1

Context:

I've implemented Muzero for the game Tic-tac-toe. Unfortunately, the self-play and training is very slow (like 10 hours until it plays quite well). I ran the python profiler to find the parts that take the most time. The result is that most time is spent doing Monte Carlo tree searches, specifically querying the neural networks for the next hidden state and the value, policy predictions.

While running self-play, my GPU is only on 30% load and my CPU is on max load (single process since GIL)

Note: In the muzero paper, they have done some fancy stuff like scaling some gradients, which I haven't implemented yet. This will probably also result in a small speedup

What I'm trying to do:

I want to speed up the self-play by running multiple MCTS's in different threads so that they pause whenever they want to query the neural network until enough other threads have queries for the network. Then I put all the queries into a batch and sent the batch to the network. Once I have the results, I return them to each thread, and they continue until they try to query the network again.

Reason:

Let's say I want to play 100 self-play games. I do 50 simulations per move, the average game length is 7 and the observation shape is (3,3,3). With my current approach, this would result in 100 * 7 * 50 = 35000 network queries of shape (1,3,3,3).

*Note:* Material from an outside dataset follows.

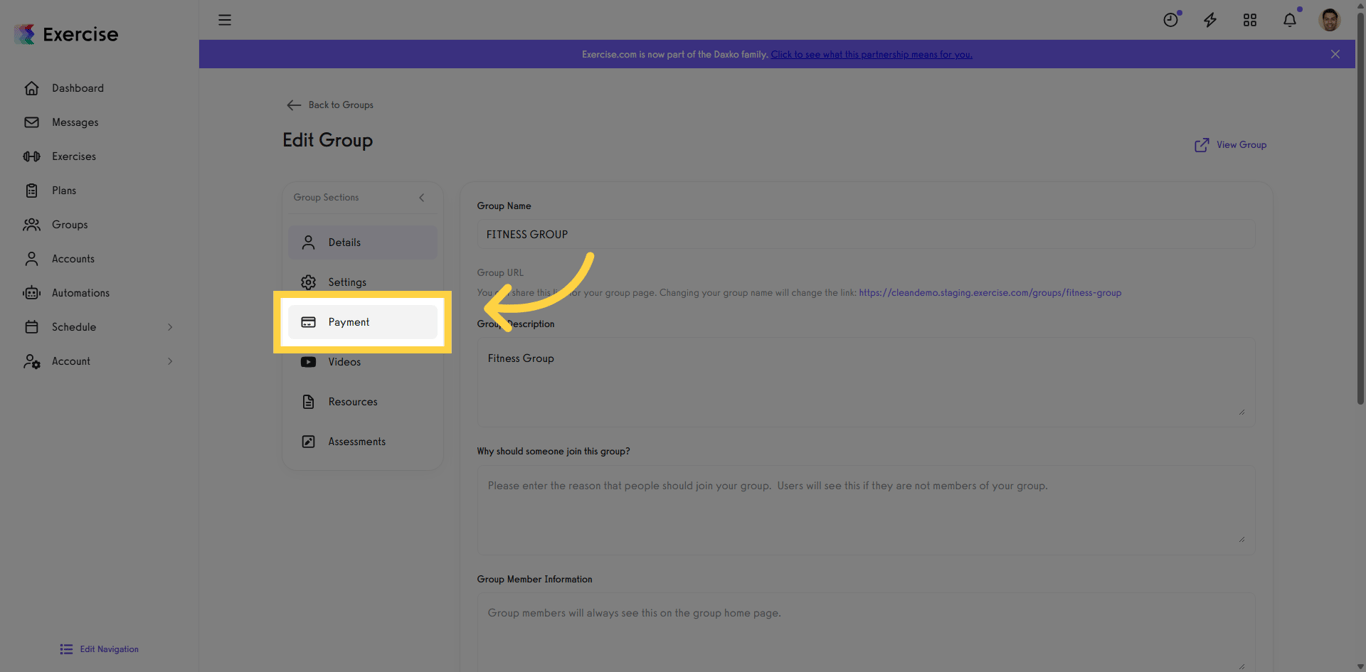Viewport: 1366px width, 672px height.
Task: Open the Schedule sidebar item
Action: 73,326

With the approach described above, I could run all 100 games at once and batch the network queries, resulting in 7 * 50 = 350 network queries of shape (100,3,3,3)

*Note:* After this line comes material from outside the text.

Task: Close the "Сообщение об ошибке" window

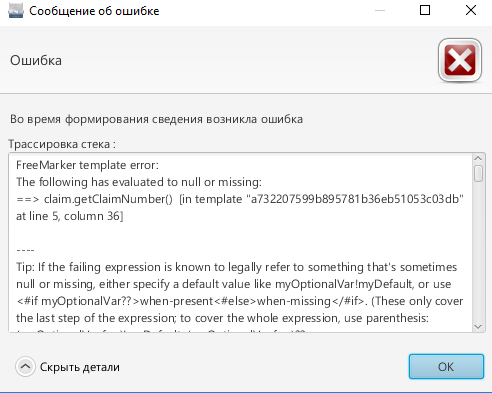Action: (471, 10)
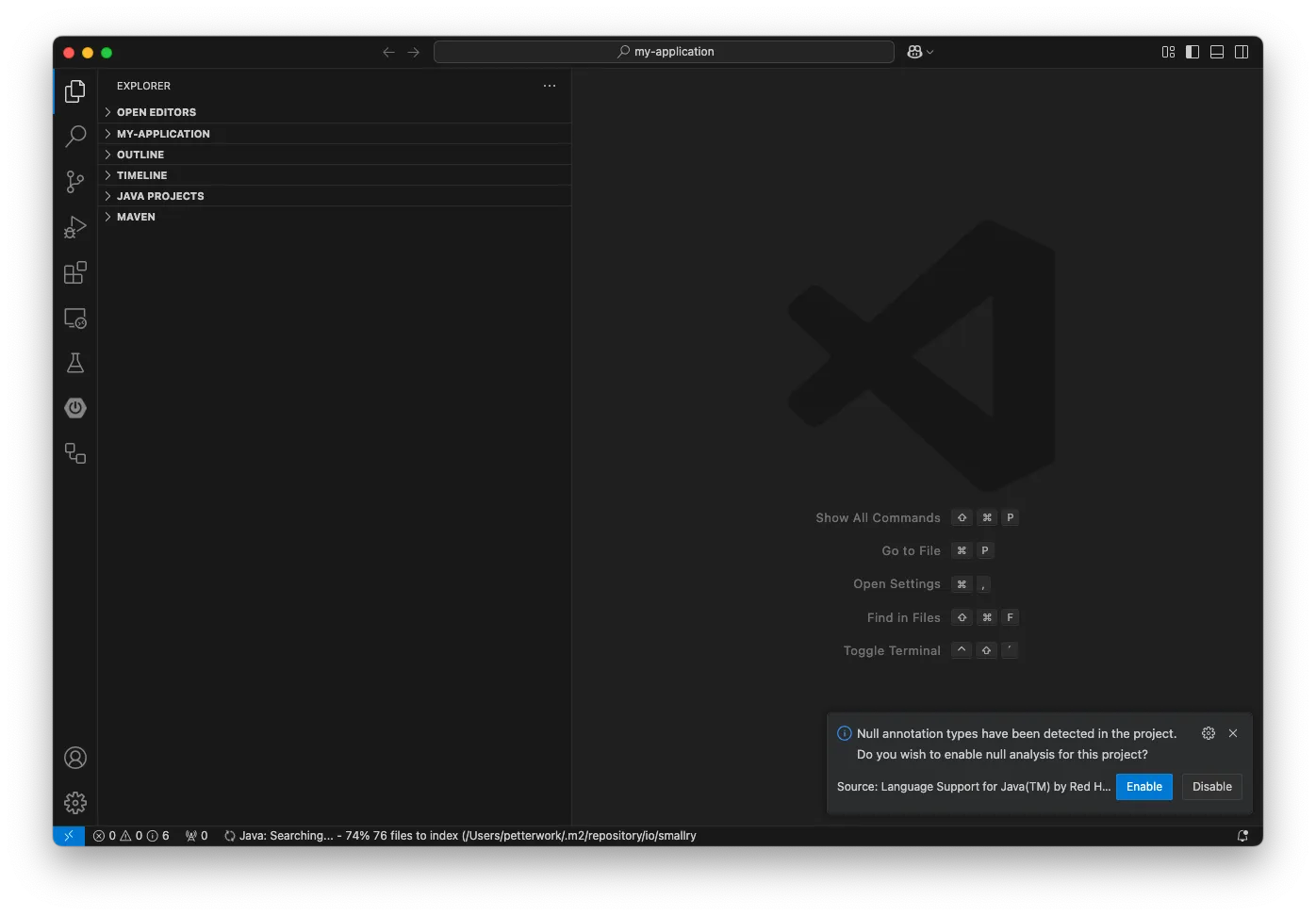Click the errors and warnings status indicator
The image size is (1316, 916).
tap(130, 835)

I hope that this will result in a significant speedup.

Questions:

  • What are your thoughts on this plan?
  • Any frameworks/PyTorch features that can help me with my plan?
  • How would you implement something like this?
  • How would you tackle problems like threads never waking up because the batch never gets full enough (if there's something better than timeouts), or possible race conditions?

Don't feel obligated to answer all of these questions.

Lynix
  • 33
  • 3

1 Answers1

2

Batching: A Good Idea

You're right, batching is a great way to speed up AlphaZero or MuZero self-play! Your proposed solution of running multiple games in parallel is the easiest way to achieve some batching. There are other solutions, most notably Virtual loss, which allows you to get batches even from a single tree search. You can even combine both approaches.

Implementation Details

Unfortunately, I don't know of any PyTorch features that help with this, and in general Python is not the best language for concurrency and multithreading.

The way I implemented this in kZero (in Rust):

  • There is a single thread responsible for NN execution that listens to a channel/queue of work items. Once it has collected enough items, it evaluates the batch and sends the results back to each work item through a dedicated temporary response channel that was part of the original item.
  • Different games run on different threads or async tasks, send their evaluation requests to the main thread, and wait for the response.

The way to implement this in Python is with either threading and queues or with asyncio and its built-in queues.

See some of the diagrams in the kZero readme for some graphics to illustrate this.

An alternative is to share a single thread between multiple games and write a state machine to switch between them yourself. Effectively, this means you're implementing your own async-like system, this is tricky to get right! I did this at first but later switched to using async proper to simplify the code a lot.

Yet another alternative is to do what mctx does and let JAX "magically" handle all batching and concurrency. I'm not sure how well this actually works in practice, I haven't used JAX myself yet.

Deadlocks and Race Conditions

You can avoid the potential deadlock of batches never filling by just running enough games at once! For example, if you're only running a single NN execution thread with a batch size of 100, spawning at least 100 games will make deadlocks impossible. It's best to spawn at least twice as many games to get some concurrency, that way, by the time the first 100 requests have been evaluated, the next 100 are ready to go, and the NN thread never has to wait long.

The way to avoid deadlocks and race conditions caused by concurrency bugs is to write correct code! This is tricky to get right and basically an entire domain by itself. I've found that only communicating between threads using (concurrency-supporting) queues makes it relatively easy to write concurrency-bug-free code.

KarelPeeters
  • 493
  • 2
  • 8